Molecular genetics of Alzheimer's disease: An update

Figures & data

Figure 1.  A: Schematic presentation of Amyloid Precusor Protein (APP) at the genomic, transcript, and protein level. Numbers (genomic and transcript) indicate exons and yellow-colored exons (transcript) designate alternatively spliced exons. At the transcript level, untranslated regions (UTR) are represented as dark gray boxes; coding regions are shown in light gray. Pink boxes indicate the portion of the protein from which the Aβ peptide and the APP intracellular domain (AICD) are formed. B: Different APP isoforms, produced by means of alternative splicing, that have been isolated from human tissue. Each transcript is named according to the protein that can be translated from the transcript, i.e. APP770 encodes an isoform containing 770 amino acids. C: Schematic overview of the two major APP processing pathways, i.e. the constitutive and the amyloidogenic pathway. Arrowheads indicate the respective cleavage sites (α-, β-, and γ-site); arrows indicate the cleavage event by the respective proteases (α-, β-, and γ-secretase).

Figure 2.  Schematical illustration of sequential Amyloid Precusor Protein (APP) cleavages producing amyloid Aβ peptide. In a first cleavage event, APP is cut at the Aβ N-terminus (β-secretase action) releasing its large soluble ectodomain (sAPPβ) in the extracellular space. Subsequently, the membrane-bound C-terminal stub (CTFβ) is cleaved downstream of the C-terminal end of Aβ by the γ-secretase complex. The four possible cleavage sites (γ-, γ′-, ζ-, and ε-sites) are indicated by scissors.
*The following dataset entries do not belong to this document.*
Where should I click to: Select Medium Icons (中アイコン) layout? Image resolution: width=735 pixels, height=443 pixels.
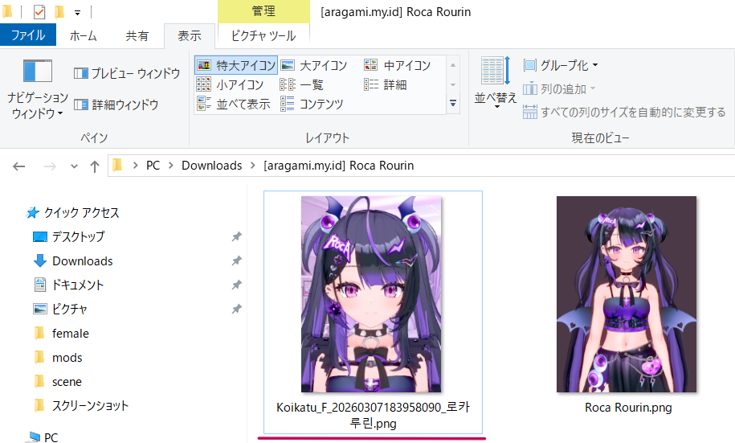click(398, 66)

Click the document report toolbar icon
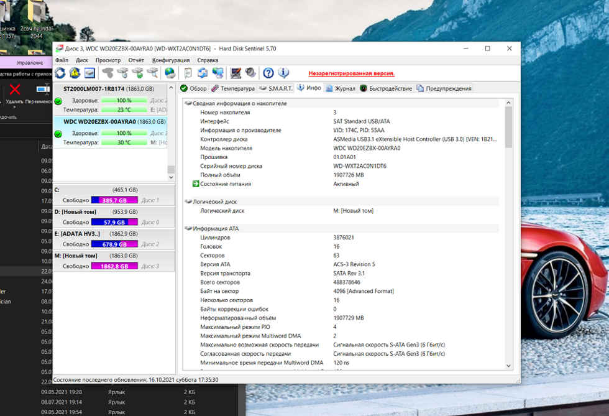coord(188,73)
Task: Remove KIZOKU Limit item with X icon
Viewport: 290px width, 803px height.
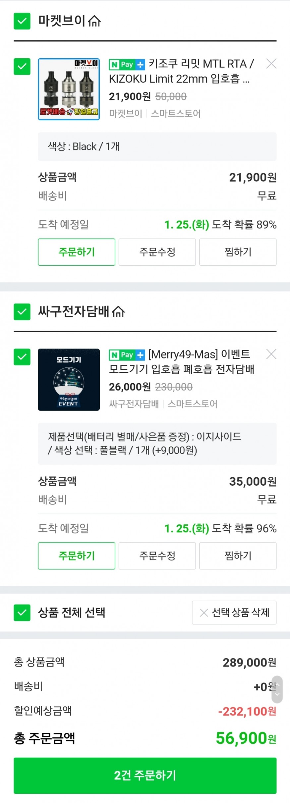Action: click(271, 64)
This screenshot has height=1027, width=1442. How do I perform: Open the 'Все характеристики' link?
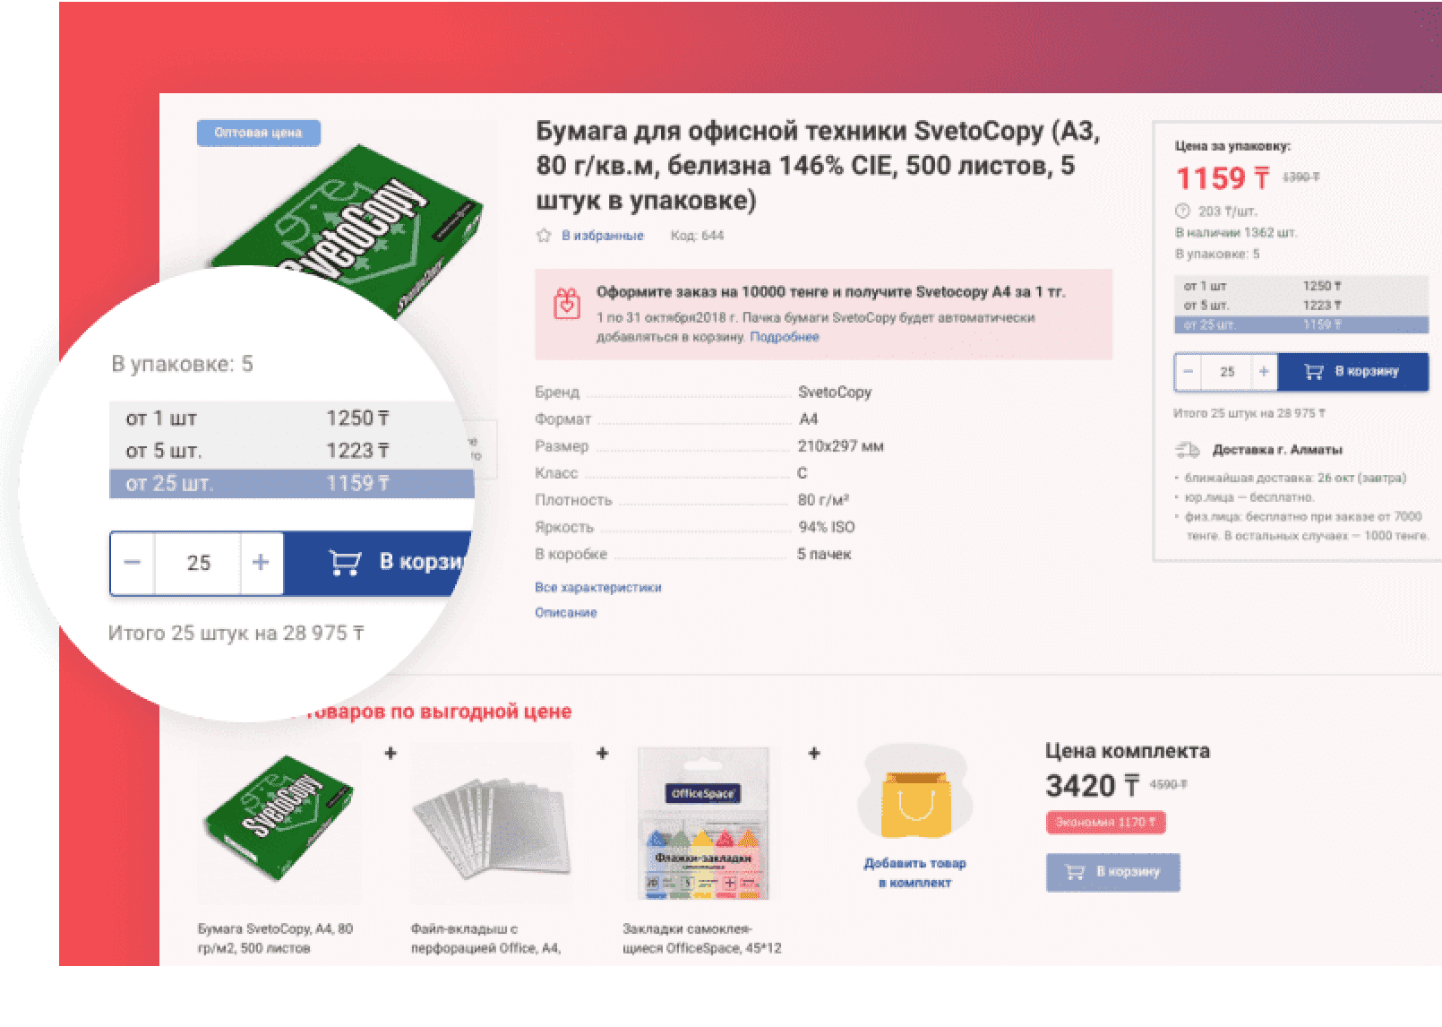click(x=597, y=587)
The first C-terminal cut occurs at the ε-site (ε-site γ-secretase activity) and releases the APP intracellular domain (AICD) into the cytosol. The majority (∼90%) of CTFβ is cleaved between amino acids 49 and 50 (blue scissors) producing Aβ₄₉; however, an alternative cleavage occurs between amino acids 48 and 49 (purple scissors) leading to the formation of Aβ₄₈. Both membrane-bound peptides serve as substrates for subsequent cleavage events (ζ-site, γ- and γ′-site γ-secretase cleavage), cutting the peptides every three amino acids, ultimately producing Aβ₄₀ and Aβ₄₂ (or Aβ₃₉ in case Aβ₄₂ is not yet released into the extracellular lumen before the last cleavage event takes place). Amino acid positions (gray numbers) are numbered starting from the N-terminus of Aβ. Mutated amino acid positions are indicated in red, non-pathogenic variants are shown in green. Major cleavage events, giving rise to the production of Aβ₄₀, are indicated by blue scissors. Minor cleavage events, producing Aβ₄₂, are shown in purple.

Table I.  Overview of the effects of different types of mutations in Alzheimer's disease genes on the processing of APP and the production of Aβ.
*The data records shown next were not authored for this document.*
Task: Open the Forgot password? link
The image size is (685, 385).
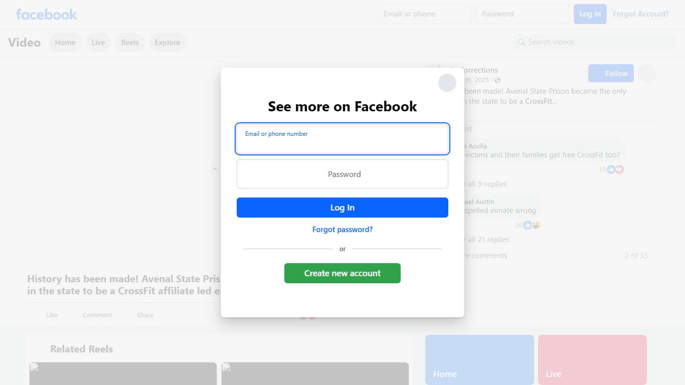Action: point(343,230)
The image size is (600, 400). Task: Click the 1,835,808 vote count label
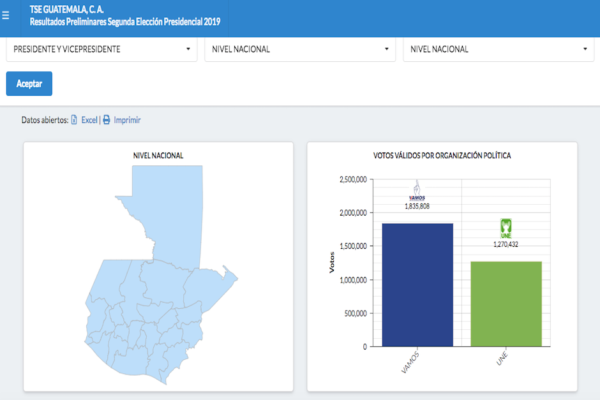pos(417,206)
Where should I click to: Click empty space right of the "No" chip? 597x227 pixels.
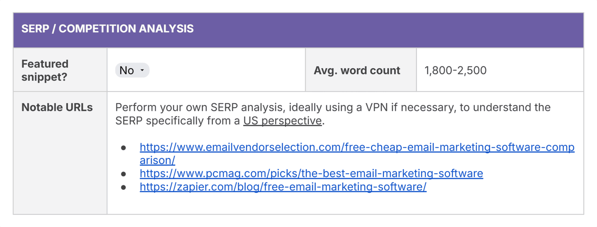click(x=227, y=70)
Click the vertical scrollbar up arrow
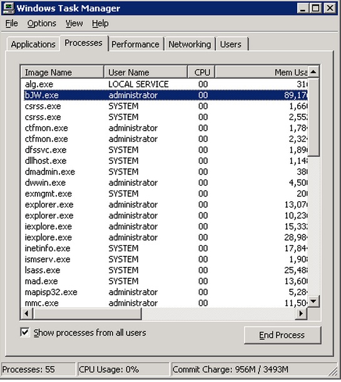This screenshot has width=341, height=382. (313, 72)
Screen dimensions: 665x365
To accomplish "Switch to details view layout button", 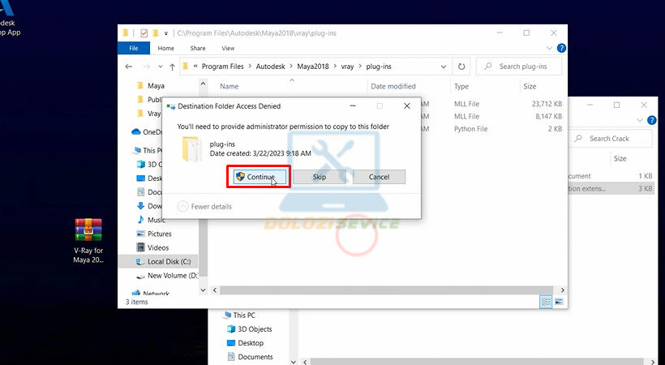I will coord(547,302).
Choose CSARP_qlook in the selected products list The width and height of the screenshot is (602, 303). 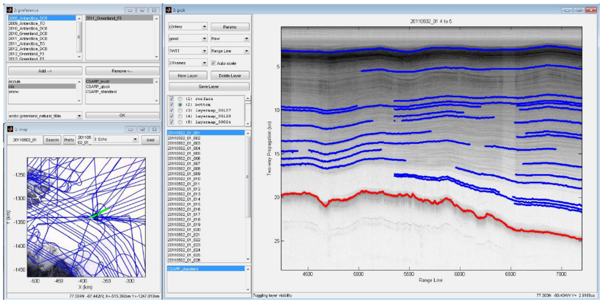coord(98,86)
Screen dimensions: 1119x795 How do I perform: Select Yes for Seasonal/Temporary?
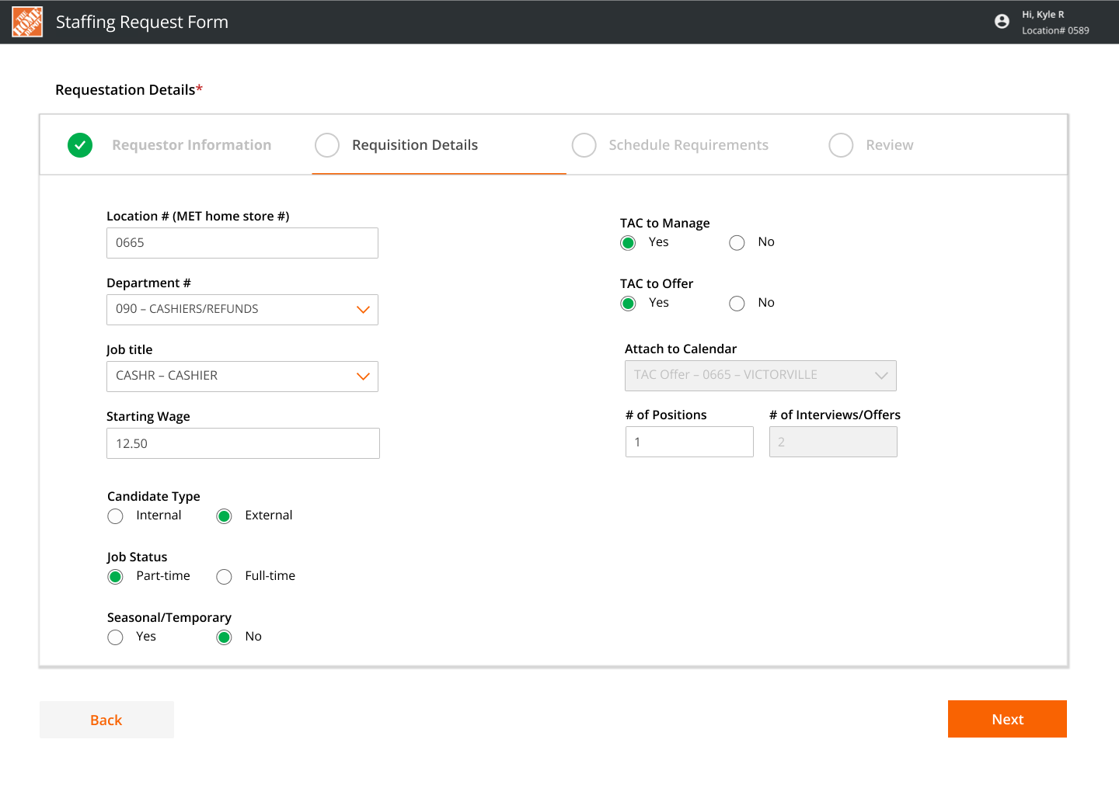pyautogui.click(x=115, y=637)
Gene	Type of mutations	Location of mutations	Effect of mutations
APP	missense	N-terminal of Aβ peptide (β-secretase site)	enhanced β-secretase cleavage → increased Aβ production
APP	missense	Aβ peptide encoding region	alteration of the Aβ sequence and its properties → increased aggregation propensity → increased protofibril and/or fibril formation reduced α-secretase cleavage → increase in β-secretase substrate
APP	missense	C-terminal of Aβ peptide (γ-secretase sites)	decreased cleavage at Aβ40 and/or increased cleavage at Aβ42 → relative increased production of Aβ42 compared to Aβ40
APP	gene/locus duplication	whole gene	increased levels of APP as substrate for Aβ production; relatively increased production of Aβ42 compared to Aβ40
APP	promoter mutations	5′ regulatory region	increased levels of APP as substrate for Aβ production
PSENs	missense mutations—insertions/deletions—genomic deletions	scattered over the protein	decreased γ-secretase activity alterations in the position of the cleavage site → relative increased production of Aβ42 compared to Aβ40

Abbreviations: APP, amyloid precurson protein; PSENs, presenilins.
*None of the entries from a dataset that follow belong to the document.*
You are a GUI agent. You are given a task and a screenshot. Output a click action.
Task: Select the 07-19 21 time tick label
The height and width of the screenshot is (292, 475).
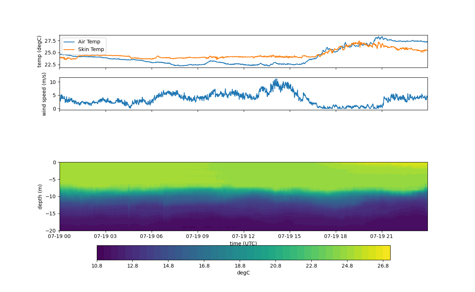(382, 236)
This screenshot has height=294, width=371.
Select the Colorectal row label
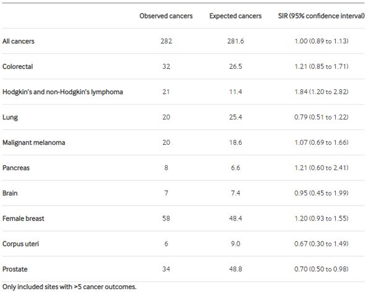18,66
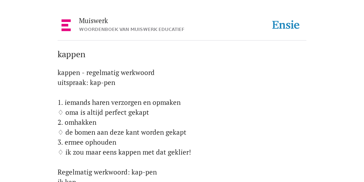364x182 pixels.
Task: Select the Woordenboek van Muiswerk Educatief subtitle
Action: pos(132,30)
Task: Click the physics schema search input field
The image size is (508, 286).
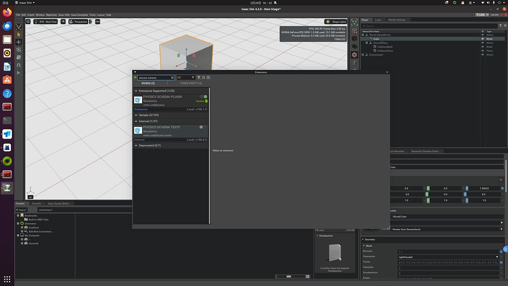Action: tap(154, 77)
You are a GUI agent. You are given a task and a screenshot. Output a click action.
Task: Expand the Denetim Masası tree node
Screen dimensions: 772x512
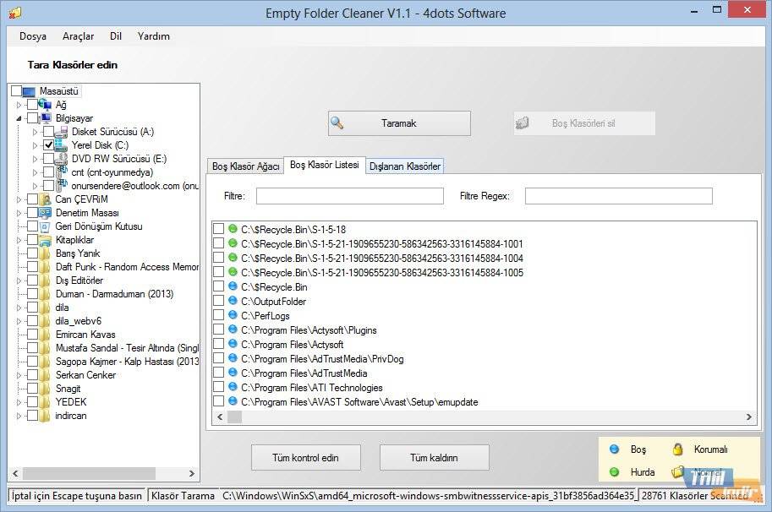[19, 213]
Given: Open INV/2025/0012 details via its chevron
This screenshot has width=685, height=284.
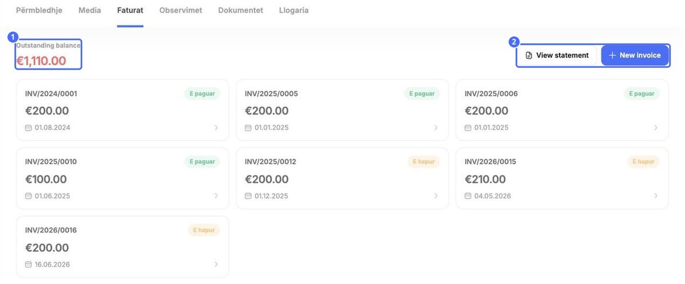Looking at the screenshot, I should [x=436, y=196].
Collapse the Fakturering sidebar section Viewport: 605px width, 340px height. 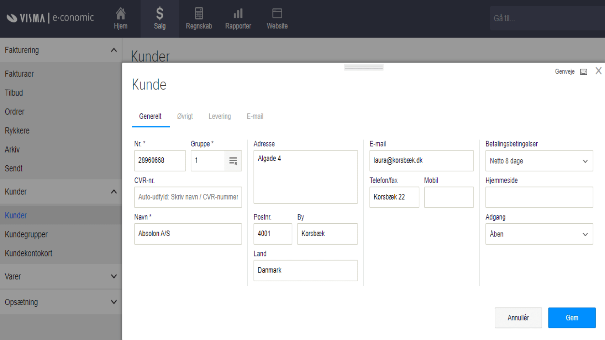tap(114, 50)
Figure 3.  A: Schematic presentations of the presenilins (PSEN1 and PSEN2) at genomic, transcript, and protein level. Numbers (genomic and transcript) indicate exons. At transcript level, untranslated regions are represented as dark gray boxes; coding regions are shown in light gray. Pink boxes indicate the transmembrane regions (TM) in both proteins, connected by hydrophilic loops (HL). B: Nine-transmembrane topology of PSEN1. Transmembrane regions (TM, pink boxes) are connected by hydrophilic loop structures. In hydrophilic loop VI a portion of the loop is associated with the membrane (MA, gray box).